Why We Need a National Electronics Recycling Framework
October 9, 2014
The CE industry is the guinea pig in a relatively new legal and environmental concept called “Extended Producer Responsibility” (EPR). EPR experiments are now underway in half of the states in an attempt to shift some, or all, responsibility for managing products when they reach end-of-life onto product manufacturers. This means moving the burden from local governments onto CE manufacturers. Considering the roughly $150 million our industry spends on CE recycling annually, the shift in burden is clearly happening. These laws also theoretically inspire more environmentally sensitive and favorable designs for recycling; however, results from these EPR experiments to date show that better design for the environment because of takeback mandates is not happening.
The pause since 2011 in enactment of new state legislation may be ending. This summer the District of Columbia City Council pushed through a new e-waste mandate as part of a Zero Waste campaign—only listening to our industry’s suggestions during the last two frantic weeks of the legislative sausage-making process. Uprisings among municipalities and local recyclers in states with already onerous e-waste laws like New Jersey, New York and Pennsylvania are calling for even more burdensome and higher cost mandates. And new legislative pressures are building in states as varied as Maryland, Minnesota, Missouri and Nebraska.
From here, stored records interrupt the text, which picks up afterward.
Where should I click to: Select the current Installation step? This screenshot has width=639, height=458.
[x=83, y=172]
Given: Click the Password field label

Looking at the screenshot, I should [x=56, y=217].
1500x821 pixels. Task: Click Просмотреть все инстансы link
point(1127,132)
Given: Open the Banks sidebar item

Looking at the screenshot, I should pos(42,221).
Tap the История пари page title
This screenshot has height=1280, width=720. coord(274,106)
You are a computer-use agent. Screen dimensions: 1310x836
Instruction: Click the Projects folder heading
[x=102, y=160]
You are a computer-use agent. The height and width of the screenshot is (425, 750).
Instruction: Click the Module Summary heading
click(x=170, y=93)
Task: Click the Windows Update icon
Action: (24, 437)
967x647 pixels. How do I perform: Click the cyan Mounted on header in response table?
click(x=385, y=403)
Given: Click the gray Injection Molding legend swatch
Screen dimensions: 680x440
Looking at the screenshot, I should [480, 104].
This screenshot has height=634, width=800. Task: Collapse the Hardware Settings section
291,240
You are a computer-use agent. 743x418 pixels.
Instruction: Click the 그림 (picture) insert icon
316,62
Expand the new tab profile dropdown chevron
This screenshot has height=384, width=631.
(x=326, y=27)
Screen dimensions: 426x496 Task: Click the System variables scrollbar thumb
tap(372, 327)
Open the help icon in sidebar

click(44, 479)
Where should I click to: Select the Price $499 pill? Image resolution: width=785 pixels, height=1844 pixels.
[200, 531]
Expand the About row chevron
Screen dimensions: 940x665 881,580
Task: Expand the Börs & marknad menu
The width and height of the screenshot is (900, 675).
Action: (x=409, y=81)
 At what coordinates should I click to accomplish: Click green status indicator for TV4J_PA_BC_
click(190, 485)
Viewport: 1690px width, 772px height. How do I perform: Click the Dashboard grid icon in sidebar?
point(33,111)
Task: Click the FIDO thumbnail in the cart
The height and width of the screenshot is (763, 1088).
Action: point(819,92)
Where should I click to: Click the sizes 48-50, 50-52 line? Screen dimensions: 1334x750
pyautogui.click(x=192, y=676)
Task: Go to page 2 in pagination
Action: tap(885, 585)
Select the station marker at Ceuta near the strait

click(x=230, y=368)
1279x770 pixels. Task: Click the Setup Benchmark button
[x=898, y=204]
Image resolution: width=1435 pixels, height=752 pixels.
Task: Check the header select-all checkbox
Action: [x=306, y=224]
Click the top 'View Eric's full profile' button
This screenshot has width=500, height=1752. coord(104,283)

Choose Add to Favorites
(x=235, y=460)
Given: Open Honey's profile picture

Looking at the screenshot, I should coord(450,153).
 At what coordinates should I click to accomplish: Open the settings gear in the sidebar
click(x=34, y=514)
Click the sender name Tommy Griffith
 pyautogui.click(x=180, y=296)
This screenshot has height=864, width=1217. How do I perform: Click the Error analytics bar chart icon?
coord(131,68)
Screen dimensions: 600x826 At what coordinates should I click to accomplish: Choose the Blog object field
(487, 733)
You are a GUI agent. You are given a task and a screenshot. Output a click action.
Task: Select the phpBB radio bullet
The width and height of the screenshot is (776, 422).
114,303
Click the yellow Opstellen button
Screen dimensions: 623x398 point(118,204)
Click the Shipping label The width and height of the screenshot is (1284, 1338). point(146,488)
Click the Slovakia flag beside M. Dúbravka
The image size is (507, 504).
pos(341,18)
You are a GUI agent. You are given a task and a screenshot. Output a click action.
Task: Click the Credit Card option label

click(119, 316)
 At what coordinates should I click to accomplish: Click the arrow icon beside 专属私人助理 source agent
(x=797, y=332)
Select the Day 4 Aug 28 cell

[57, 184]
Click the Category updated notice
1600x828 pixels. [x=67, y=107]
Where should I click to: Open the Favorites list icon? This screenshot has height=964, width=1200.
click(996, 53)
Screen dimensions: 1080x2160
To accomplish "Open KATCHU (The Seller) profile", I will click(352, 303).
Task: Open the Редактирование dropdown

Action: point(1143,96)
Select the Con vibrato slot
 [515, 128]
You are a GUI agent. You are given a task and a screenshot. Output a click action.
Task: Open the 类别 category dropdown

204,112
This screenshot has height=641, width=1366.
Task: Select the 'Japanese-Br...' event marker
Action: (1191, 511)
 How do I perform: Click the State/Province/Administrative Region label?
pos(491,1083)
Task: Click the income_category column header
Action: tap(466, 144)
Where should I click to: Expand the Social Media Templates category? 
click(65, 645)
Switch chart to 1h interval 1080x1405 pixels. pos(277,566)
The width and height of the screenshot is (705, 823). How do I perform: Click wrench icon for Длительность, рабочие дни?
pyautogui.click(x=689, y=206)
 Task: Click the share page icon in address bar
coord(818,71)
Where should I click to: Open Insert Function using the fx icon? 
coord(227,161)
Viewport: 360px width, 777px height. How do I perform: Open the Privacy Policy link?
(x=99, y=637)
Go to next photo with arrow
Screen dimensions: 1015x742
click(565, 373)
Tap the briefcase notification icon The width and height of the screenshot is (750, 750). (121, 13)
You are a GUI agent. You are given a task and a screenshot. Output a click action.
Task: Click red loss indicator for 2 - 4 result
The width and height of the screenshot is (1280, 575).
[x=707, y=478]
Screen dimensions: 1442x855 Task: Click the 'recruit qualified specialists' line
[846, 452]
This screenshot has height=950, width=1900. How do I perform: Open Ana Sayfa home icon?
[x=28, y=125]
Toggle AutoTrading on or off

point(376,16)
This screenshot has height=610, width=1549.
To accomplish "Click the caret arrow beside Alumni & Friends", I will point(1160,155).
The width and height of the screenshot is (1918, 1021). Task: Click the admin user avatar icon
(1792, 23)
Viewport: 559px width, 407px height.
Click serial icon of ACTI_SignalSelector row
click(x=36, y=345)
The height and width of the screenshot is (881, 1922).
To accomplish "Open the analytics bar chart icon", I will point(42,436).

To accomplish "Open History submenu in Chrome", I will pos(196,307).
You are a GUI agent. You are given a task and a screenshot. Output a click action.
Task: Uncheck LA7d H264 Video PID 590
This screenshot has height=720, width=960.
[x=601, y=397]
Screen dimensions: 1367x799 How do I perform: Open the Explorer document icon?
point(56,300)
Is this state-focused e-waste legislation on the right track?
We don’t think so. If all the state e-waste experiments have taught our industry one thing it is that sustainable CE recycling systems must be market-based, have minimal paperwork requirements, establish reasonable obligations on CE manufacturers and truly be a shared responsibility. The systems also need the ability to evolve as quickly as CE products and markets evolve. Unfortunately, many of the existing 25 state laws fail on all of these counts. We need a federal framework that provides the model for states clamoring to join in this great experiment.